Government and Central Bank join forces to fight against strengthening of koruna
The strong Czech crown has been causing concern for economists for several months now, as its value increases to record levels. This development has been extremely unfavourable for Czech exporters and the government and the Czech National Bank have joined forces in an effort to stop it. Vladimir Tax has the details.
Although the Czech Prime Minister Milos Zeman recently said that he had no objections to a strong crown, the expected massive foreign exchange proceeds from privatisation of the Czech power industry and Czech Telecom could send the crown even higher - this would seriously affect exports, one of the main driving forces of the Czech economy.

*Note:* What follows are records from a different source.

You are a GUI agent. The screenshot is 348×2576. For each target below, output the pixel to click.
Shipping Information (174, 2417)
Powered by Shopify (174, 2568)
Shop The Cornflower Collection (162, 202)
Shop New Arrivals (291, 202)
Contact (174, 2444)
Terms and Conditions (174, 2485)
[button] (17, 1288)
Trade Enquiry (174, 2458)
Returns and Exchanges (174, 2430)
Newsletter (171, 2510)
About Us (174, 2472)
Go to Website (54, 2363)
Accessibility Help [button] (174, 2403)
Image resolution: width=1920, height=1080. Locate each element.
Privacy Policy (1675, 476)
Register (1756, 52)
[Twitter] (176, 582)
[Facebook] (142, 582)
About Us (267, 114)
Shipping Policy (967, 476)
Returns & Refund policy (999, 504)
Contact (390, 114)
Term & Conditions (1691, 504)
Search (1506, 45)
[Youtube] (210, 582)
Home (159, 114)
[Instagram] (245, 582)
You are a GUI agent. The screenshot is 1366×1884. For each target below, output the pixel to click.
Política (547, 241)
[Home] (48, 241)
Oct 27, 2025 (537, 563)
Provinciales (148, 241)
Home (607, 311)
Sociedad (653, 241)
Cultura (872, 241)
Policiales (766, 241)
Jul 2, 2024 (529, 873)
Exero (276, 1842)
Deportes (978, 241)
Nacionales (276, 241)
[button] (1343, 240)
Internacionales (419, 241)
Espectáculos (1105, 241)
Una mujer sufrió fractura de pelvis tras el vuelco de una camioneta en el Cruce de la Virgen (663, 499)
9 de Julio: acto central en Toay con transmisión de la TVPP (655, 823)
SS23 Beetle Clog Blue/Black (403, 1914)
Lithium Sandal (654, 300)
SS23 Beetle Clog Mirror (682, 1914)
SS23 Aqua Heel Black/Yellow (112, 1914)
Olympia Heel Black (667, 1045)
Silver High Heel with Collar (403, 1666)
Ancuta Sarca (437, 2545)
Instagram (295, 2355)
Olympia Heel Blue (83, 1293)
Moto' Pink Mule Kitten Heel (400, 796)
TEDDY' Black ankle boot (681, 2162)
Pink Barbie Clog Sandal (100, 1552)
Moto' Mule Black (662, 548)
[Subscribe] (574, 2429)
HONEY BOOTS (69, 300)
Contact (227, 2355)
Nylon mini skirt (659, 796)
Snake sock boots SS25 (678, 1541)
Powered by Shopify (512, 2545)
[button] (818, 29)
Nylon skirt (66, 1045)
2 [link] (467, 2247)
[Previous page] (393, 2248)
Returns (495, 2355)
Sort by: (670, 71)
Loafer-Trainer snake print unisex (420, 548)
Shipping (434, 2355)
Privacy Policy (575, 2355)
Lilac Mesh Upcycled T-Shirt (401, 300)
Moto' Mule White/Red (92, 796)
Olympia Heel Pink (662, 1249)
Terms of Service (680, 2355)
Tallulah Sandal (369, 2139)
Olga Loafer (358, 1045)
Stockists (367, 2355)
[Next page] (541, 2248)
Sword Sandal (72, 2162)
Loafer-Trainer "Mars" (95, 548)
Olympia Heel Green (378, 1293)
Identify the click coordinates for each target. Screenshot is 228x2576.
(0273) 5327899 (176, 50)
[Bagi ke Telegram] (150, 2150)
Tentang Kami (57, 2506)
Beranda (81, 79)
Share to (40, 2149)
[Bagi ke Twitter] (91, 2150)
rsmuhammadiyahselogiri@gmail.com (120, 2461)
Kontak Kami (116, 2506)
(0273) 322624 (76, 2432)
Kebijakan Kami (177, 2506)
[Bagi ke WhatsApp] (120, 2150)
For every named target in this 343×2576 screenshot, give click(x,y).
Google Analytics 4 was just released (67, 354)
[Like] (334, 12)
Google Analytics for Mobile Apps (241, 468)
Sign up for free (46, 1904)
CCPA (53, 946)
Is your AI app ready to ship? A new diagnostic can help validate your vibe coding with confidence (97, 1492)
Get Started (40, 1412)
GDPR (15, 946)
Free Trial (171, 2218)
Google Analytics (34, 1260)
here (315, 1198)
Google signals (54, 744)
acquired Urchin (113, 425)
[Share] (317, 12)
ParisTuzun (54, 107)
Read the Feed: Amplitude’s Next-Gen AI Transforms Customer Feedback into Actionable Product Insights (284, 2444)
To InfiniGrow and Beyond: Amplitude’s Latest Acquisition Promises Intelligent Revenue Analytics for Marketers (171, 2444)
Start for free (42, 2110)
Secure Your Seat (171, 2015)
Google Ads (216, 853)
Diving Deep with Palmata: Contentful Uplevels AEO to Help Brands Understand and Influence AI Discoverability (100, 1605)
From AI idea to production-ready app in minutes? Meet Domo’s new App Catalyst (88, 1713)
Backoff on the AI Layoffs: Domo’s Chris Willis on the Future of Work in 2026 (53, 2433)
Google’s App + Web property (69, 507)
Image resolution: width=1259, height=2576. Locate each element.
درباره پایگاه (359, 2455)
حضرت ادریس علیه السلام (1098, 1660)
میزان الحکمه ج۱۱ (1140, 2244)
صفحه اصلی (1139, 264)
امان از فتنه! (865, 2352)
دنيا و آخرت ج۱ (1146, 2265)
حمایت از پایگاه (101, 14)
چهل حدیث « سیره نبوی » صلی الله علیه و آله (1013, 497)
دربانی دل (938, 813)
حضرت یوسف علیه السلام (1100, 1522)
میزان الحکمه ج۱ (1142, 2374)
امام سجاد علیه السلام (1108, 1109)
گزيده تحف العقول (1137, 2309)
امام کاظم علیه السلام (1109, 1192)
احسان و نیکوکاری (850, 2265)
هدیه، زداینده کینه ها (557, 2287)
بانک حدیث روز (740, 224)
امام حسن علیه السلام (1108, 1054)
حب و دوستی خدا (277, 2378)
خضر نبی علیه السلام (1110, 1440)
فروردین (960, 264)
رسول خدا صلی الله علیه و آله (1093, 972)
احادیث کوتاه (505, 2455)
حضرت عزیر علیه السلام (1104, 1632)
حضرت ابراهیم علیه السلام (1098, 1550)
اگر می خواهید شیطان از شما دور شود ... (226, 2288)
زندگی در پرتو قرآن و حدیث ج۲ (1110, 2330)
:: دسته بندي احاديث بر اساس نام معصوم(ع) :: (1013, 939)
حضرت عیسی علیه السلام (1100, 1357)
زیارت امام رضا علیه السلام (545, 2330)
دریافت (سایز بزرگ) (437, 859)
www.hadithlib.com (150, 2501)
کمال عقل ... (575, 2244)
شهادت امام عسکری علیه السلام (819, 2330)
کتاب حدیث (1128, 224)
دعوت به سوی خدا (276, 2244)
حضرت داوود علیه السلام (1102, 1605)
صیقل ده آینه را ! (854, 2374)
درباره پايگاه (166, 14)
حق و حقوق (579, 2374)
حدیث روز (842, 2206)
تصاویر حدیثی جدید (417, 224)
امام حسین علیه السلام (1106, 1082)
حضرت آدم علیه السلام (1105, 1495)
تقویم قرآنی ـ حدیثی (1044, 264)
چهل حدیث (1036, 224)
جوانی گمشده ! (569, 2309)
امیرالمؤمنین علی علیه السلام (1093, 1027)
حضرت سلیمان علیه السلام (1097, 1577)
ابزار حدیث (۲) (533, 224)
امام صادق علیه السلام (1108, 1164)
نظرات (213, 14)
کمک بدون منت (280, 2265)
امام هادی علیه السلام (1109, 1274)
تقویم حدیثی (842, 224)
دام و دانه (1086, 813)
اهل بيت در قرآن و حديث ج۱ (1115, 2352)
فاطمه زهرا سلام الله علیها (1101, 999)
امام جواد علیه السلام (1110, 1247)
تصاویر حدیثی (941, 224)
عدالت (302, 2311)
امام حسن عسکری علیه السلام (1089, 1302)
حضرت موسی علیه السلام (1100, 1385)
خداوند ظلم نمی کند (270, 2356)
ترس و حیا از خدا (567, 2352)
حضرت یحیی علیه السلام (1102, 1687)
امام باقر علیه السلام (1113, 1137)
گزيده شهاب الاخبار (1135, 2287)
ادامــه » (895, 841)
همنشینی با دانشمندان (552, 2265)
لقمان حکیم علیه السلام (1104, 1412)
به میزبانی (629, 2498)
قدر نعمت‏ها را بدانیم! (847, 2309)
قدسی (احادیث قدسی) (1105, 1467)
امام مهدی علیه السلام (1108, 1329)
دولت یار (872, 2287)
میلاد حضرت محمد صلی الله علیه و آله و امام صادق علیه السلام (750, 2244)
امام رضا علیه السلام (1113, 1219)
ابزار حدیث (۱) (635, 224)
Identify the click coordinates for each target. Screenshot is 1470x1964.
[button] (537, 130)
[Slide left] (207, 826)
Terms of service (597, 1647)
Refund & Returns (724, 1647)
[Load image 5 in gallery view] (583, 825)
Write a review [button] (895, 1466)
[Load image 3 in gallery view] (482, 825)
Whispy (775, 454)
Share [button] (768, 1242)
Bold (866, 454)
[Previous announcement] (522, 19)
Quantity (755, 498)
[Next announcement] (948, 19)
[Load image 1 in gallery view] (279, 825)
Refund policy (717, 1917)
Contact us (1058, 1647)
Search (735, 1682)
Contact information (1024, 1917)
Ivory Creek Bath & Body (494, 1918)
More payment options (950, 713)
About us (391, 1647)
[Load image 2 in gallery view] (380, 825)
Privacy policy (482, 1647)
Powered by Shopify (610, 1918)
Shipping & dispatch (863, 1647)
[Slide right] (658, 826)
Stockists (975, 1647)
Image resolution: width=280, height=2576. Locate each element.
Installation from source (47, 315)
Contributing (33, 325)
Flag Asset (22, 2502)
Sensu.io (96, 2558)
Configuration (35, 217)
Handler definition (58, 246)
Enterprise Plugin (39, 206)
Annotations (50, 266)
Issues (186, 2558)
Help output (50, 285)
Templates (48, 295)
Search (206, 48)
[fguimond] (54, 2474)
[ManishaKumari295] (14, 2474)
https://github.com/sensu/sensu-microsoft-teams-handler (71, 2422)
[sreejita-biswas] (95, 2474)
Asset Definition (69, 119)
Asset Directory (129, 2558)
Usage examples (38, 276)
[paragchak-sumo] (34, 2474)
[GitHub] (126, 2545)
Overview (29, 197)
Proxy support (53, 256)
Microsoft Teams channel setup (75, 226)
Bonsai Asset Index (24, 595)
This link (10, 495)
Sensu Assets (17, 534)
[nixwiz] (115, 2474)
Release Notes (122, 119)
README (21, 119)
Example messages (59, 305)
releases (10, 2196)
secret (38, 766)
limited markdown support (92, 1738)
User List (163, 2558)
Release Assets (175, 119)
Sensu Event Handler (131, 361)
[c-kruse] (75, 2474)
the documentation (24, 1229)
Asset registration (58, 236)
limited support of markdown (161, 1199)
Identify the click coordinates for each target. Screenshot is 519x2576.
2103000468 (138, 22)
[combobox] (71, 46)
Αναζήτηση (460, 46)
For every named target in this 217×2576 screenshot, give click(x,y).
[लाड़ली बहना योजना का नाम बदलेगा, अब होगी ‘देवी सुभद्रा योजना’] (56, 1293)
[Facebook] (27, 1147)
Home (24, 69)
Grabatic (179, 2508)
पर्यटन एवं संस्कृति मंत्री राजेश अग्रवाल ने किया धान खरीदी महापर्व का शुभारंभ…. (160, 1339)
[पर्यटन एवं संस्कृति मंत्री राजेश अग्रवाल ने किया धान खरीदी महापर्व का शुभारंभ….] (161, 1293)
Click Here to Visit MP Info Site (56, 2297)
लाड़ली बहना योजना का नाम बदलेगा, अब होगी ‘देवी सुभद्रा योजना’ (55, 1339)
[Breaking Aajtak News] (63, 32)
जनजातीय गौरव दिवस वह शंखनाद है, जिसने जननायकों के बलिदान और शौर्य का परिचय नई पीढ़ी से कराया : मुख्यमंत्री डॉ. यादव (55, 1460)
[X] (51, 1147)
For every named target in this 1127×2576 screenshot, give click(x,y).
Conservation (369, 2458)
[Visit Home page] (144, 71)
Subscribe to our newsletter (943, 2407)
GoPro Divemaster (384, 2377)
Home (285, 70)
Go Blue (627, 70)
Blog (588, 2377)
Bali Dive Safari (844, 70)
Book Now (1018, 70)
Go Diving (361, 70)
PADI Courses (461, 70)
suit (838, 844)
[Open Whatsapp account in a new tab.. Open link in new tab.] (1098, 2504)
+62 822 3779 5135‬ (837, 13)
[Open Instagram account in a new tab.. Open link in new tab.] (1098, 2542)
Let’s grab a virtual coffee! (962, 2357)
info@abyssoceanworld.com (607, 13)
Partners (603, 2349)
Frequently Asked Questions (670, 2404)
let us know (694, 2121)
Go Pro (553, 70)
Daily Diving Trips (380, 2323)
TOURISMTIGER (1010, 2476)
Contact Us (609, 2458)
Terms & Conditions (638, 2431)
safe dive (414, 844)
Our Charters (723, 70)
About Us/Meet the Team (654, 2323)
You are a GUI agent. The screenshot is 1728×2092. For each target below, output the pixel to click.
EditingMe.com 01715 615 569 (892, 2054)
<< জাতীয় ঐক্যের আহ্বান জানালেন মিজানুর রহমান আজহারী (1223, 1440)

On Tuesday, the Prime Minister Milos Zeman, finance minister Jiri Rusnok and the Czech National Bank governor Zdenek Tuma met to discuss a strategy to prevent further appreciation of the Czech Crown. Although no details have been provided as yet, the news of such an agreement was enough for the market to react, although the initial drop was soon compensated for by renewed moderate growth. Another factor that helped bring the crown down were media reports on the likely postponement of the privatisation of the Czech power utility CEZ.
On Tuesday morning, the crown depreciated from 32.15 CZK/EUR to 32.35 CZK/EUR. Later in the day, it traded at around 32.30 CZK/EUR. In a long term comparison, two years ago, the crown stood at 37 crowns per euro and 42 crowns per US dollar, whereas now, it trades for around 35 crowns per dollar.
Economists see three possible ways to reduce the impact of the privatisation revenues upon the exchange rate: Firstly, the Central Bank could buy up a certain amount of the foreign exchange from the government for Czech crowns. Second, the government could retain part of the privatization income for future foreign exchange expenditures. And finally, foreign investors could pay partly in Czech crowns.
Analysts say the crown's strength is mainly the result of the knock-on effect of high levels of foreign direct investment in recent years. While on the one hand, it encourages a rise in labour productivity, helps ensure price stability and keep interest rates down, on the other, it represents a major problem for exporters, as it makes Czech goods more expensive and therefore less competitive abroad. Yet there is a positive aspect even to this: as Prime Minister Milos Zeman said recently, it encourages exporters to raise productivity and be more innovative, which should help them prepare for keener competition once the Czech Republic joins the EU.